Но всё-таки есть в нашей жизни хрупкие ростки чего-то позитивного. Например, уличное движение, в котором никто не знает, чего ждать, ни от пешеходов, ни от машин. Или вот ещё многие жалуются, что, принося бумажку в учреждение, они не знают, какие ещё бумажки у них потребуют в ответ — это тоже хорошо, это стиль верховного божества, которое невозможно понять, и которому просто повинуешься. Если СССР был такой страной, то я даже готова стать коммунисткой, лишь бы нас все уважали и боялись за то, что мы сами не знаем, что выкинем минут через пять.
Казалось бы, а как это связано с реальной жизнью? Оказалось, ещё как связано. И рассказала мне об этом моя новая подружка Маруся Народицкая, с которой мы решили прогулять последний урок — из-за лени и хорошей погоды.

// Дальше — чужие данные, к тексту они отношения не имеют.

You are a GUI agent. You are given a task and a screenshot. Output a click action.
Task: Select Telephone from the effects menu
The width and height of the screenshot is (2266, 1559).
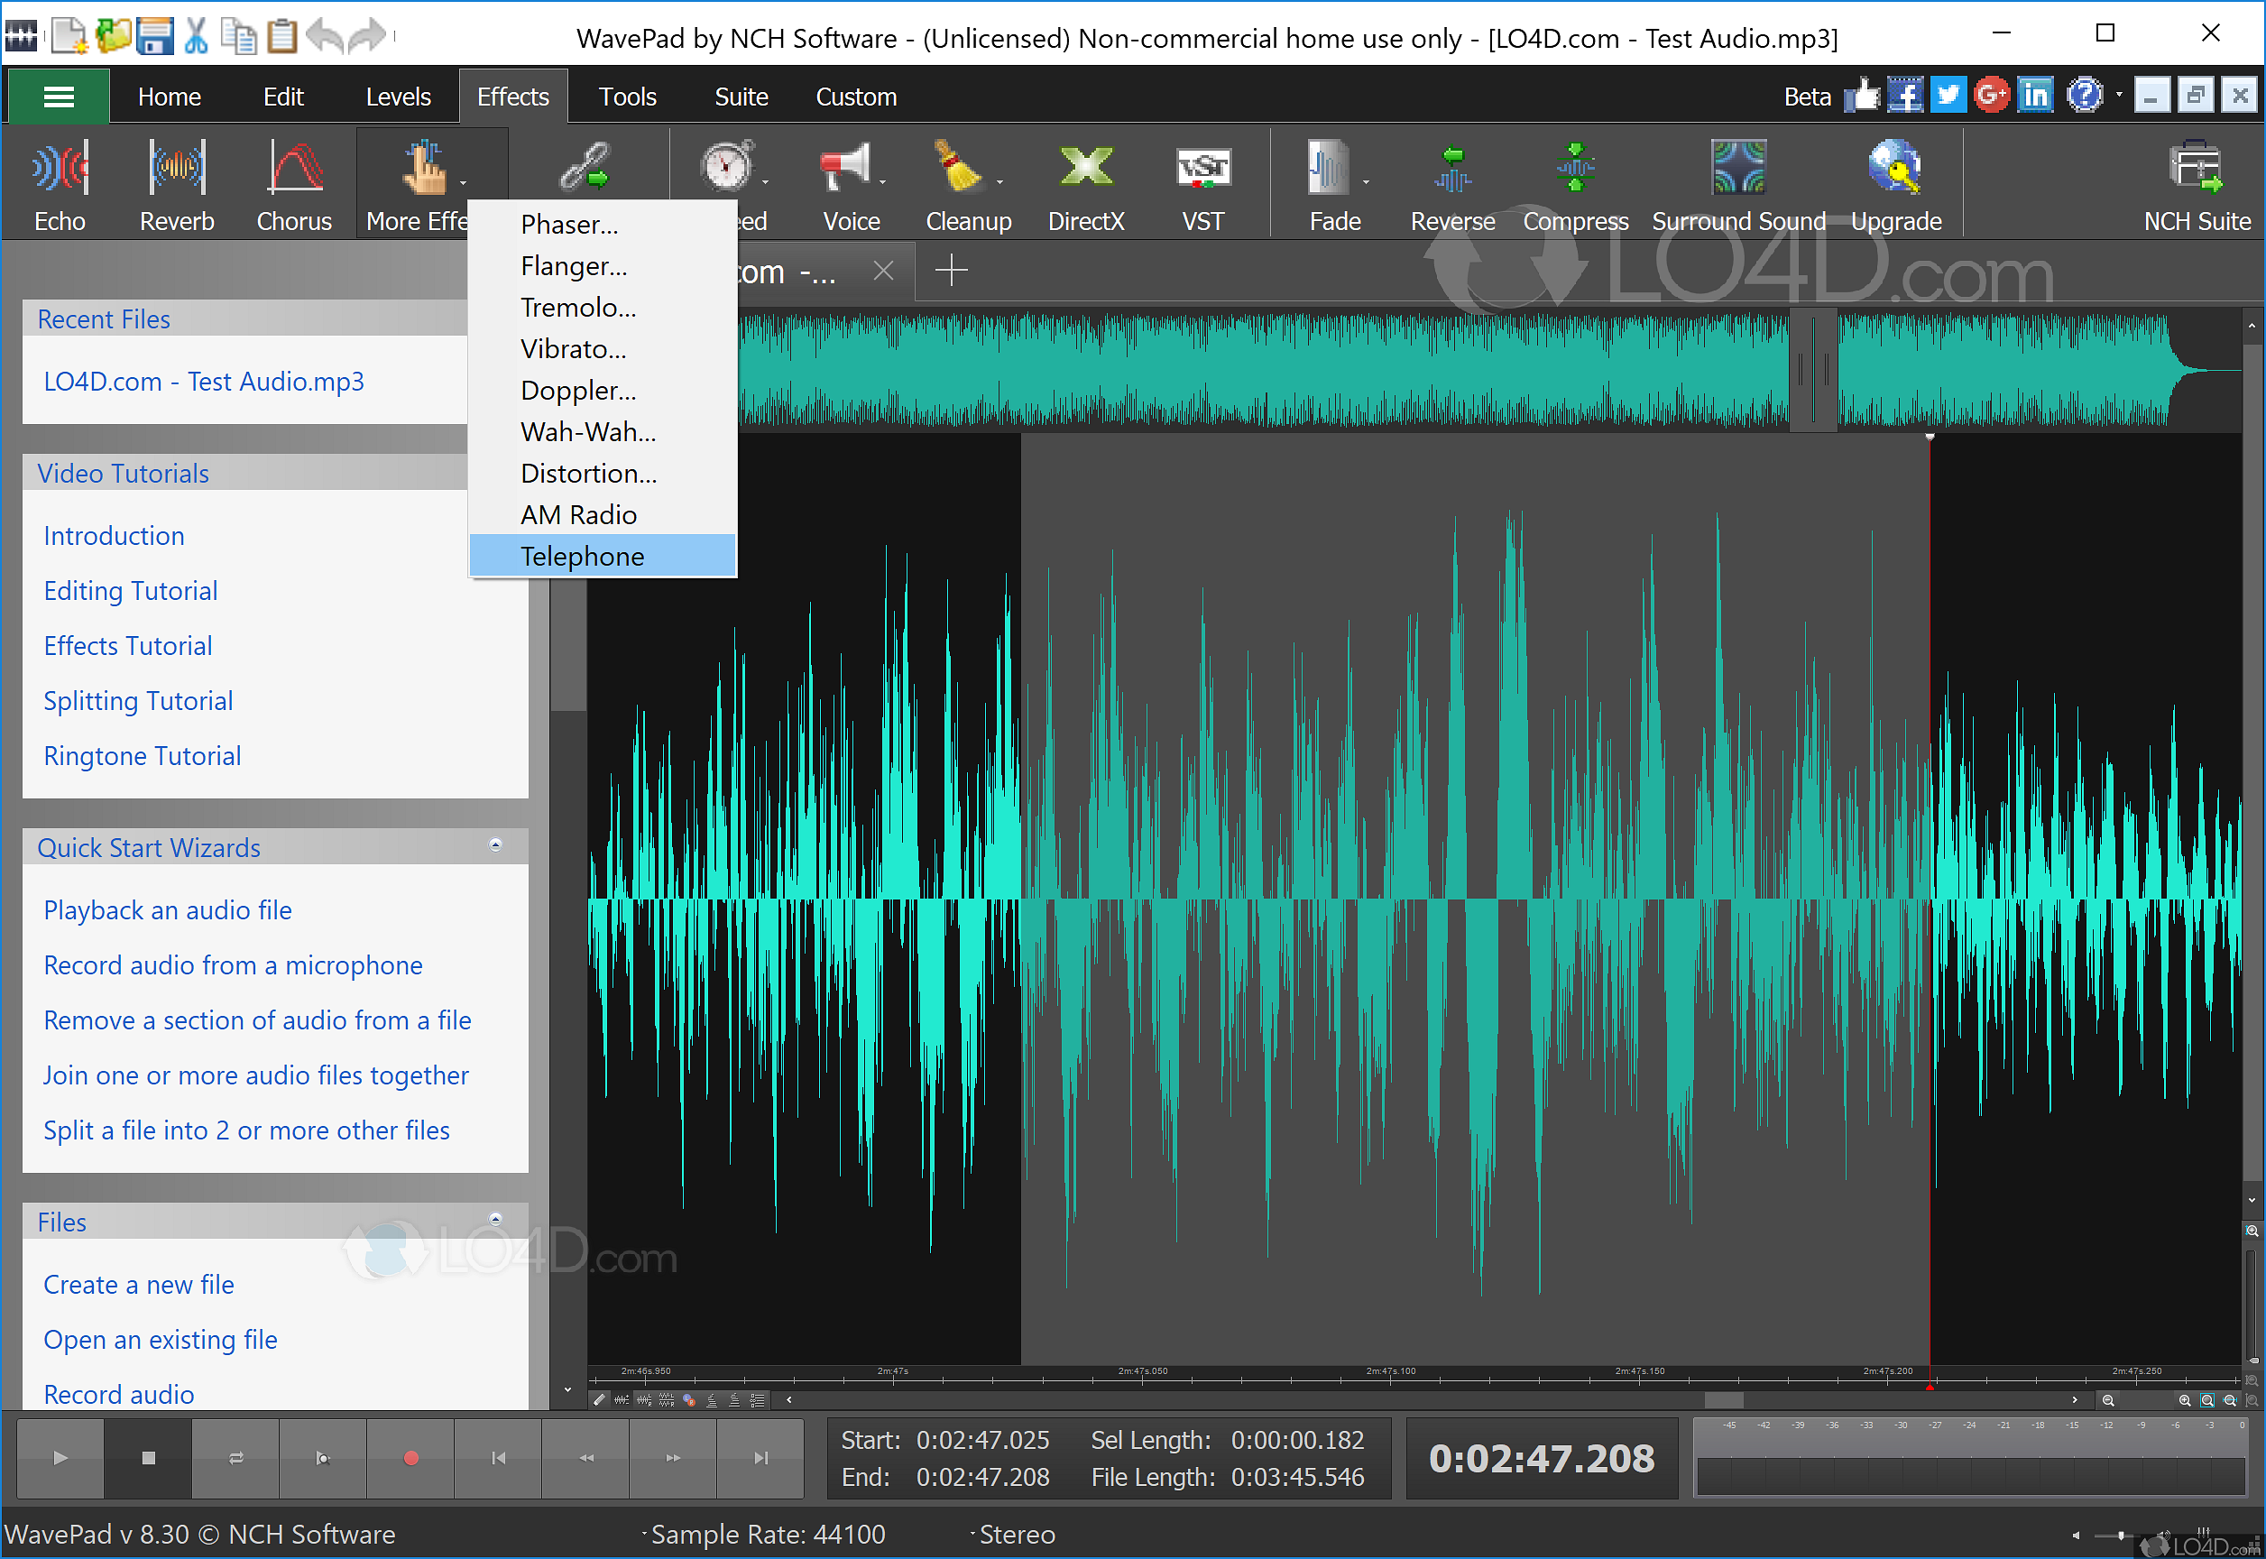point(582,555)
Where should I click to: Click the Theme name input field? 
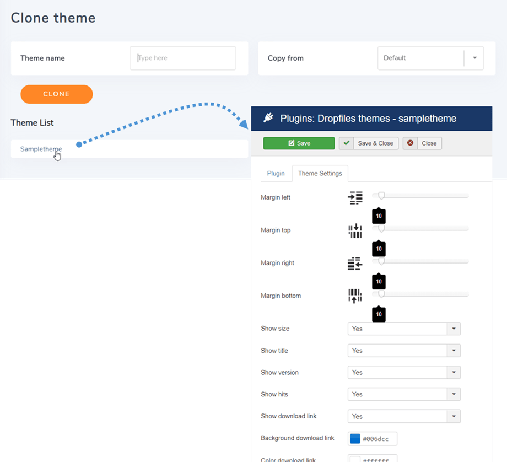pyautogui.click(x=182, y=58)
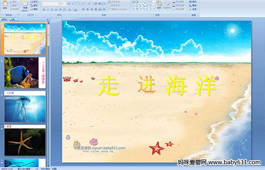
Task: Toggle bold formatting
Action: click(x=44, y=10)
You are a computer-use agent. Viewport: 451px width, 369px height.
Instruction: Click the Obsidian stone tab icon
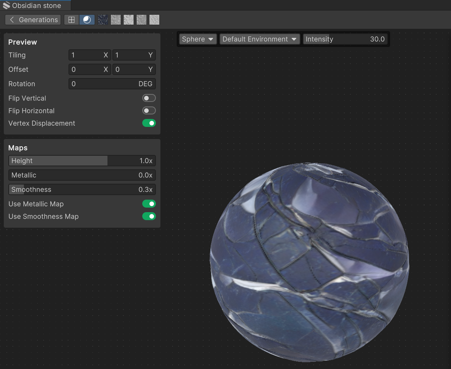[6, 6]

— Давай с тобой так погуляем, чтоб мы потом ещё долго вспоминали этот последний тёплый день сентября? — предложила я ей, когда мы спускались с крыльца нашей школы, уже заваленного окурками и пустыми банками из-под пива и энергетиков.
— Давай, только ты веди, я же не знаю здесь ничего, только две недели как переехала.
Для начала я решила повести Марусю на Дубровку, в сквер напротив шарикоподшипникового завода. Правда вместо завода в здании находился торговый центр, в котором я, кажется, ничего никогда себе не брала, а памятник героям войны в сквере был полностью загромождён овощными ларьками, но зато рядом была куча лавочек, возле которых взрослые мужчины пили пиво и курили. Найдя свободную лавочку, мы сели и решили, что, хотя можно открыть и пиво, день лучше начать с мороженого.
Было время обедов, и по площади бродили нестройные толпы офисных служащих в поисках дефицитной в этих местах кормёжки. Мимо нас прошли две девушки на шпильках и в строгих костюмах, остервенело пожирающих несвежую, разогретую в микроволновке шаурму. Их лошадиные лица не выражали никаких эмоций и напомнили мне сосредоточенную флегматичность коровы, которая не торопясь и не забивая голову вопросами выбора может с одной и той же скоростью сжевать клок сена или новую простыню, вывешенную на просушку легкомысленной хозяйкой.
— Вот коровы! — вполголоса заметила Маруся.
— Ты что, мысли мои читаешь? — удивилась я.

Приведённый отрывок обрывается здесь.